[Stored dataset items]
---

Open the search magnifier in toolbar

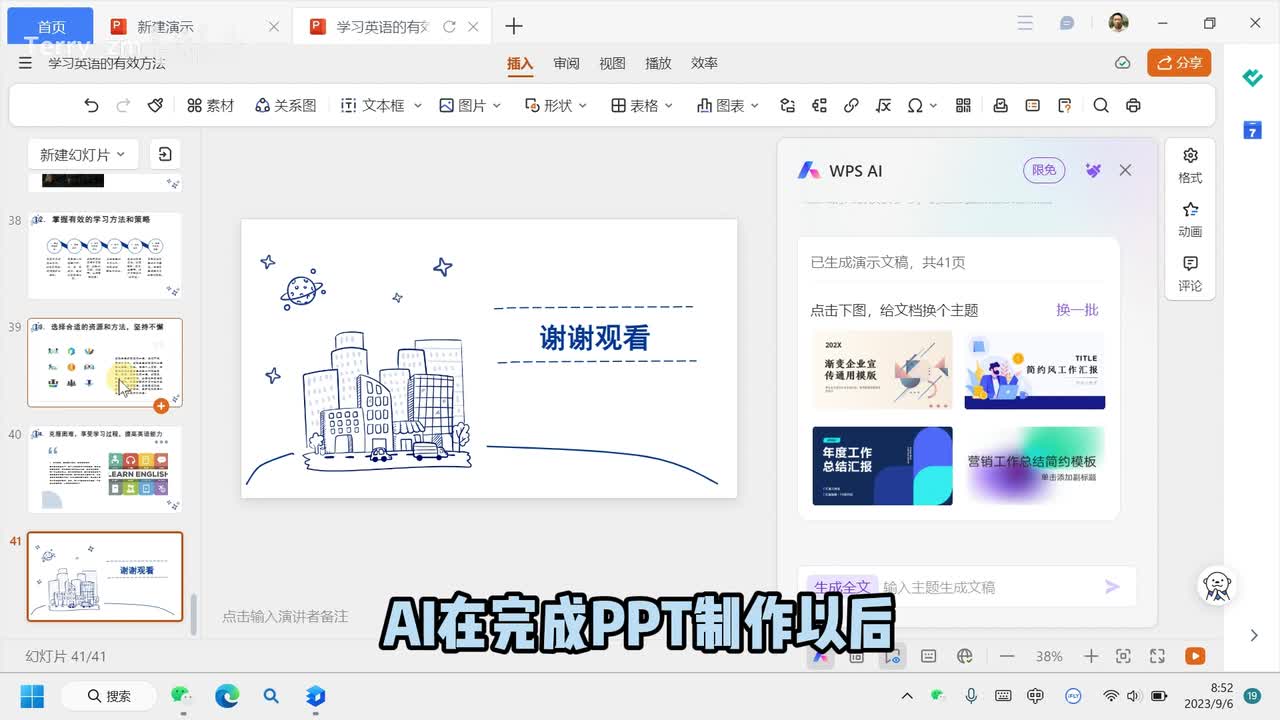pos(1101,106)
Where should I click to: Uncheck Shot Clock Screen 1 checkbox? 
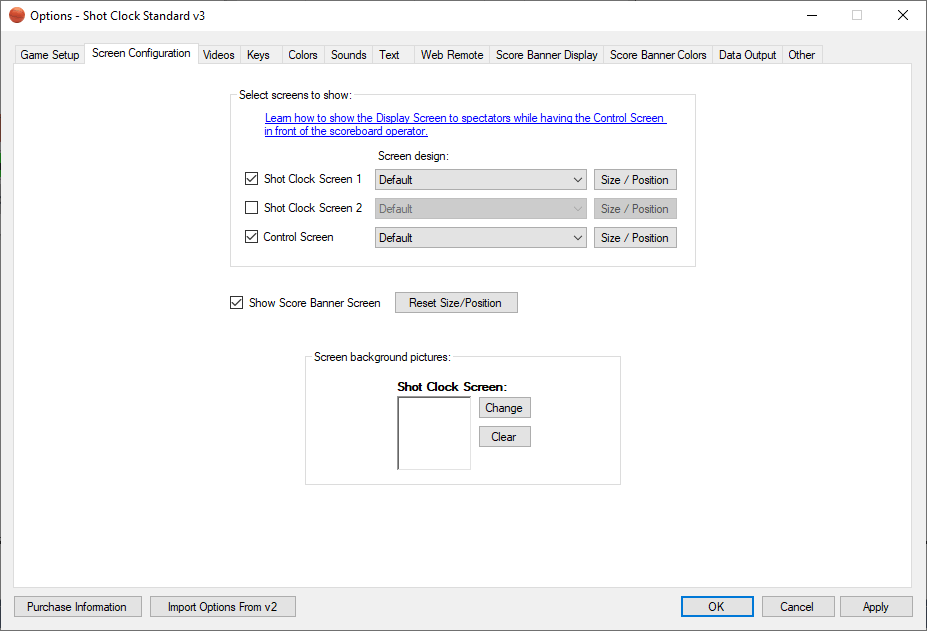point(252,179)
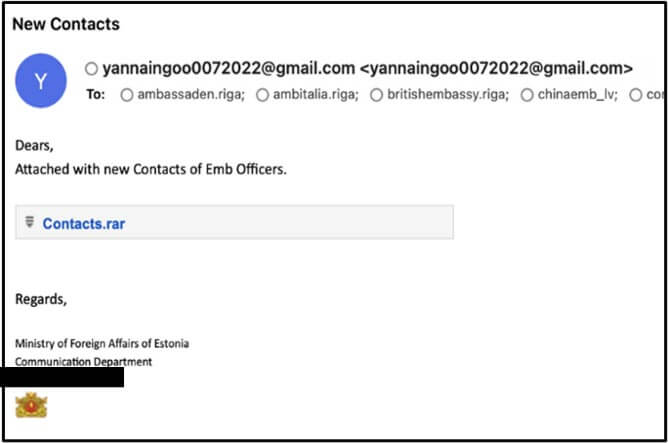Screen dimensions: 668x443
Task: Click the black redacted bar in the signature
Action: pos(62,377)
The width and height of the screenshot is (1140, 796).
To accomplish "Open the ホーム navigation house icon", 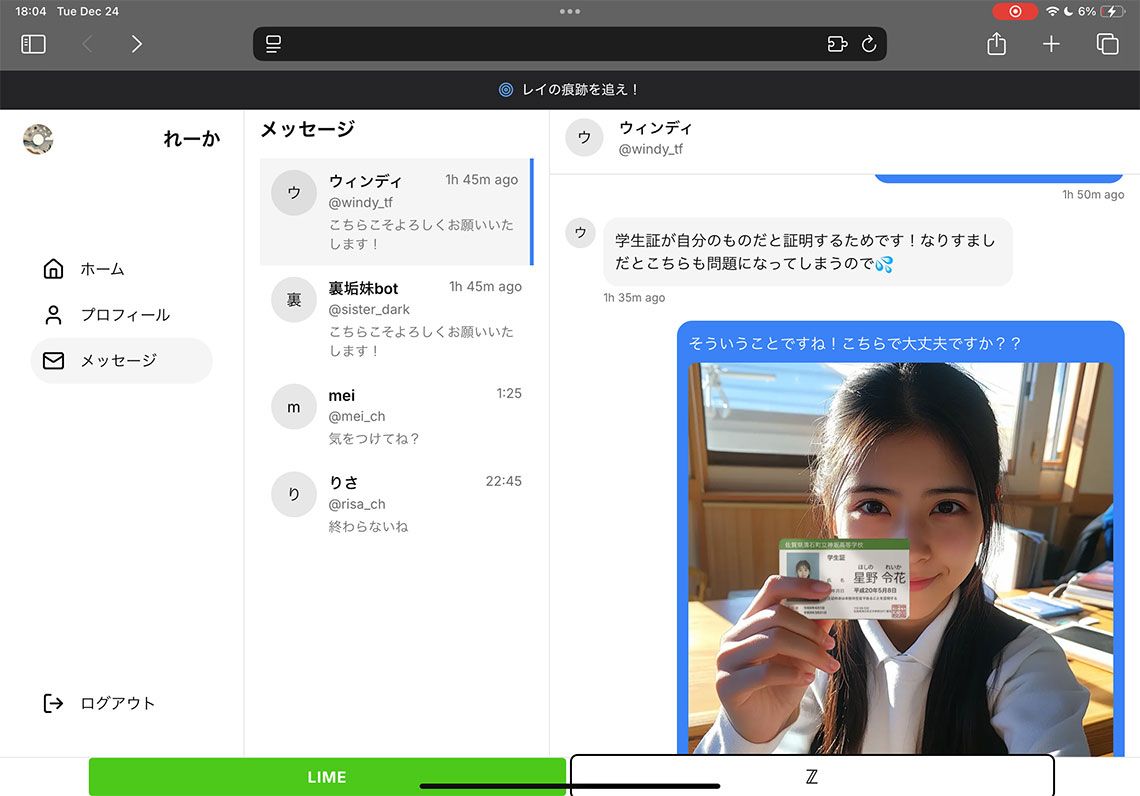I will pos(52,268).
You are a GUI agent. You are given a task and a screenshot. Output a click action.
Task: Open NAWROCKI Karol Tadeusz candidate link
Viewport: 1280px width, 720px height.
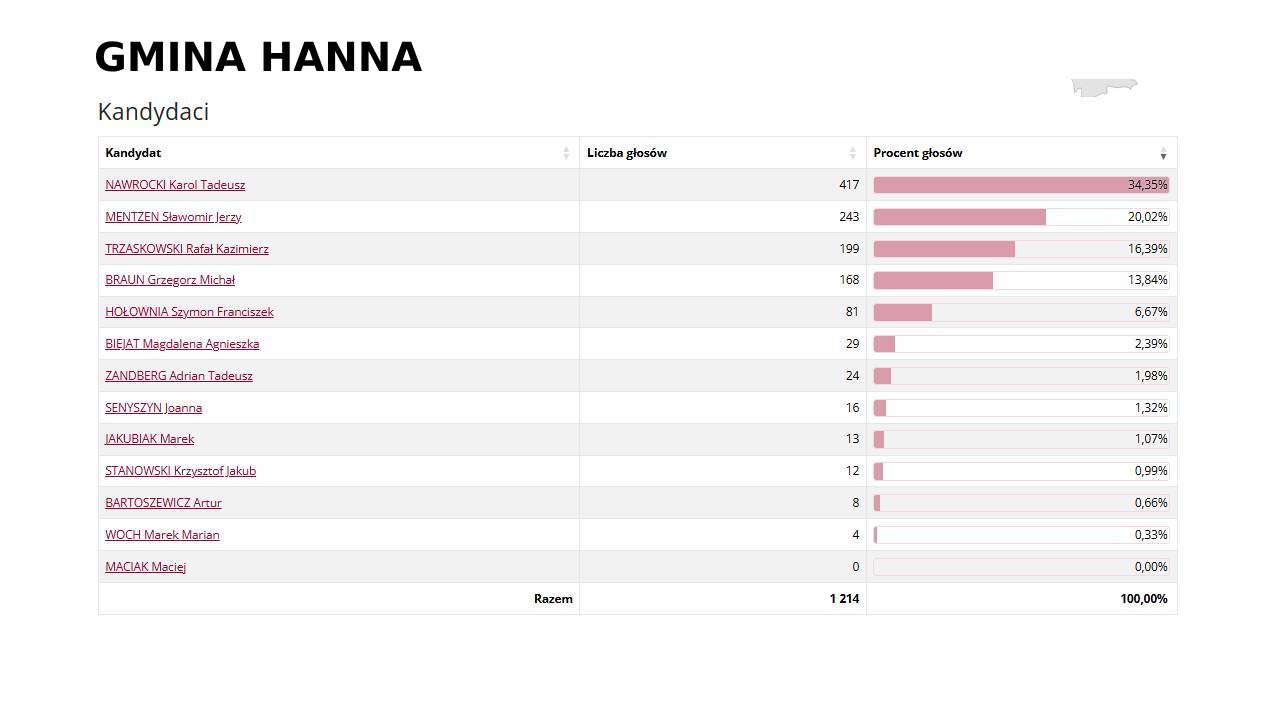[x=175, y=185]
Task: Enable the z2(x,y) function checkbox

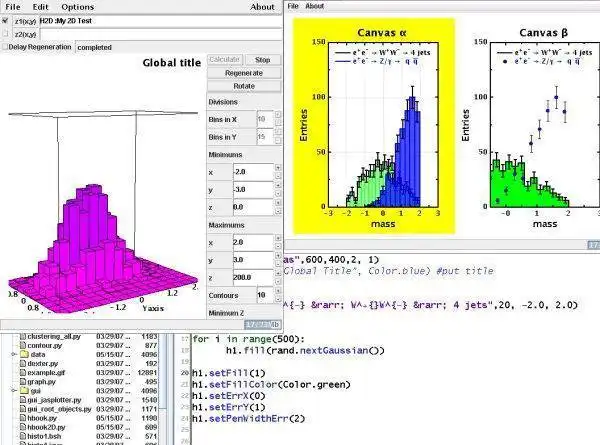Action: (x=5, y=34)
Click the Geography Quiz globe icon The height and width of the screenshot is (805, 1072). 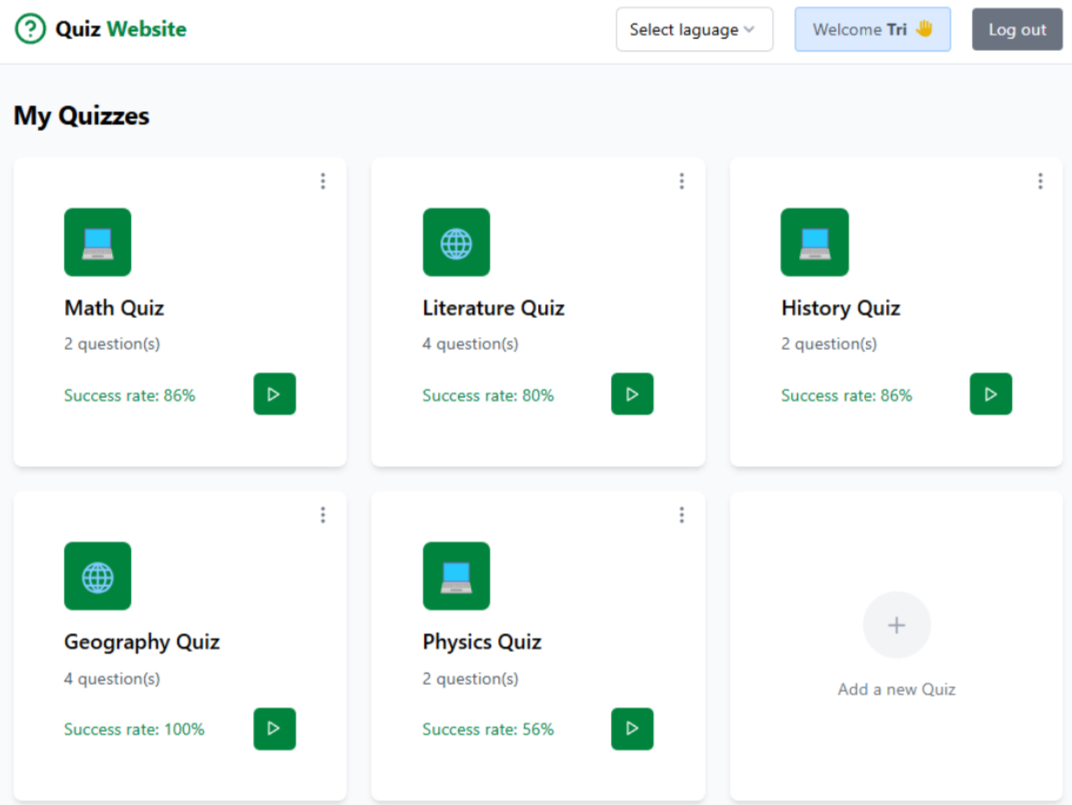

---

== HOW TO COMPLETE THIS TASK ==
Exactly the lines from the one that contains "Viewport: 1280px width, 720px height." through the final line of the records above are needed, given again word for word, with every picture left out.

== WRITTEN SOLUTION ==
Viewport: 1280px width, 720px height.
[x=175, y=185]
Task: Enable the z2(x,y) function checkbox

Action: (x=5, y=34)
Click the Geography Quiz globe icon The height and width of the screenshot is (805, 1072). 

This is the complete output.